Doesn’t everyone have a rainy day jar? We’ve had one for years. Some times we are better than others adding to it. We began the change jar with intention. It was supposed to be our rainy day fund. The kind that saves up for spending money on vacation. We used to be really good at putting all our extra change into it from our cars, cushions and wallets.
I’ve noticed the change jar hasn’t grown much over the last 8 years. In fact, I don’t think I’ve rolled coins in at least 8 years. The reason why is we haven’t filled the jar and quite frankly, kind of forgot about it. We stopped using cash for the most part which eliminates the ability to collect change.
The past couple of weeks I’ve done a whole home purge. I’ve gone through drawers, cabinets, closets and purses. Along the way I gathered the coins I found and remembered about the rainy day jar. To my surprise I filled it up. I didn’t immediately have plans for it, rather I tucked it back in the cabinet it’s been hiding in and went along my merry way.

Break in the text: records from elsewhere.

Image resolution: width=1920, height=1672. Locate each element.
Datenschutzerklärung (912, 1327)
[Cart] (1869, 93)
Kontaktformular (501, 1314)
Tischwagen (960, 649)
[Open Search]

Most know this season has been different. Not just for me but many. For being the “crazy Christmas lady”, I hadn’t bought any gifts until today. Not because I’ve procrastinated but because I’m going to have to be more careful and less frivolous. Now that’s really not a bad thing but it’s a thing. And so as it is literally raining today outside, I had an idea. I decided it was time to pull out the rainy day fund and get to rolling. This concept is obviously foreign to the twins. They are asking what I’m doing and then why. I haven’t burdened my kids with “moms been out of work for four months” and really, they hadn’t a clue until today. I’ve been keeping busy, volunteering, creating and continuing to write and speak. In their minds, I’ve been working and working to them means moms making money. With all smiles and quite proud of myself for thinking of the rainy day jar, I enthusiastically shared when asked that I was going to use it to buy Christmas presents. To me, this is what the whole point of the rainy day change jar was for. But what happened next broke my heart.
Gabby’s eyes filled with tears. The realization and a short explanation that I don’t make money right now hit her like a semi truck. Why I’m not sure. I didn’t make that much when I was employed. But she’s 12 and not oblivious to how much things cost. Her next question shook me more. “Mom, will we have to move?” What? That’s not on my radar but the simplicity of rolling coins to buy Christmas gifts equaled to her we may need to move.
I’m not sad at all about a more simplistic Christmas. I was worried for a while the kids would be upset or disappointed. And they might be. But I am hopeful they are much older and more mature now. I also am banking on the fact we value each other more than things. Sure, it’s nice to spoil our kids and lavish them with things we didn’t have growing up but doesn’t that all get lost in the whole reason for Christmas? We will still eat way too much sugar and good food. We will still sing songs, watch movies and play games. We will still be together with family and friends. And don’t worry? They will still each be getting a few gifts. and thanks to my rainy day jar, I’m not worried about it at all.
Do you have a rainy day jar? If so, what do you use it for? After Christmas, ours will need to begin again. I think I’d like it to have a new purpose.